* Goal
Please count how many lines in the records below contain the string "field" with the same capitalization, and reply with the number alone.

##### Recorded data

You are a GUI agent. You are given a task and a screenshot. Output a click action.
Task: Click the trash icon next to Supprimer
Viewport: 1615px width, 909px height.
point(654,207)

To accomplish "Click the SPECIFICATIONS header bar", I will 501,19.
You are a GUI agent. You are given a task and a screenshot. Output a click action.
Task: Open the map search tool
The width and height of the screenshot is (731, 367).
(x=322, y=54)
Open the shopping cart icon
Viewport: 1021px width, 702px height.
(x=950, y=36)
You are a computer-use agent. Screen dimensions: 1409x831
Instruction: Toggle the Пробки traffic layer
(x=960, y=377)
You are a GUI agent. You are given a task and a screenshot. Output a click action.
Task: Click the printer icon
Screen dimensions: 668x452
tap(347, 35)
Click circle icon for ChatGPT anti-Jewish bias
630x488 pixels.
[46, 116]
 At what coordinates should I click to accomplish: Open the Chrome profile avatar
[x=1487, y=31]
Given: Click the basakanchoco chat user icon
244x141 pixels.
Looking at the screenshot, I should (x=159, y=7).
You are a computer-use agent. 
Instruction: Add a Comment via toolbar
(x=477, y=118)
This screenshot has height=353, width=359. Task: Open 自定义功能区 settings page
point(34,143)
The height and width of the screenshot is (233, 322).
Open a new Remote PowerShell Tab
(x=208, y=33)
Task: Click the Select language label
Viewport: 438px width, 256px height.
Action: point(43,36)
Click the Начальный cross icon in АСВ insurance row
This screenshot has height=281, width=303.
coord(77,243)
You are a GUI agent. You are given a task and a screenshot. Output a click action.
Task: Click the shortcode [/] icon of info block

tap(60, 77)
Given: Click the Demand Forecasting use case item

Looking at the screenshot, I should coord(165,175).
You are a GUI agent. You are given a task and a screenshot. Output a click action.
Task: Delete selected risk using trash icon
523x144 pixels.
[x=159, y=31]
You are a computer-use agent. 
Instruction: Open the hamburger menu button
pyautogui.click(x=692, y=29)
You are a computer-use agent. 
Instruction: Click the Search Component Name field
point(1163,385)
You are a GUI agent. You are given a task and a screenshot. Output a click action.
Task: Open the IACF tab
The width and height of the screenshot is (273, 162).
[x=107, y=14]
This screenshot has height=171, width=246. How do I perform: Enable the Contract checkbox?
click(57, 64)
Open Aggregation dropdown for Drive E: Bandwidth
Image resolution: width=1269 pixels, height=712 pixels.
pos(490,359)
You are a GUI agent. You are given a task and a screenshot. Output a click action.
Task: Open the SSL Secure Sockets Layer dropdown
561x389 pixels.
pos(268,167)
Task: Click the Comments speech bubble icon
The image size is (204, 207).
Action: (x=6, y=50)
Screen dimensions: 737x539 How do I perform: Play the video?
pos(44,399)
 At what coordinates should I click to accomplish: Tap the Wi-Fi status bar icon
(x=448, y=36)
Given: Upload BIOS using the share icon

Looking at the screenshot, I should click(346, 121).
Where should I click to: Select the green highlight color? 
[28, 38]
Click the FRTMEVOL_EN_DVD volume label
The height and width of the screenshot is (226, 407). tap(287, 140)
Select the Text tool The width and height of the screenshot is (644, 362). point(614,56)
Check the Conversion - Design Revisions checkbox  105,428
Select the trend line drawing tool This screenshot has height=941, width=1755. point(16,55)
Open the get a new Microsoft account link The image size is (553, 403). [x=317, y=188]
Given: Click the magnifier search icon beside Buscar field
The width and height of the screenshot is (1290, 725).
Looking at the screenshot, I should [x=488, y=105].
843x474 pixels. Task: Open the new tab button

##########

* Exercise response
2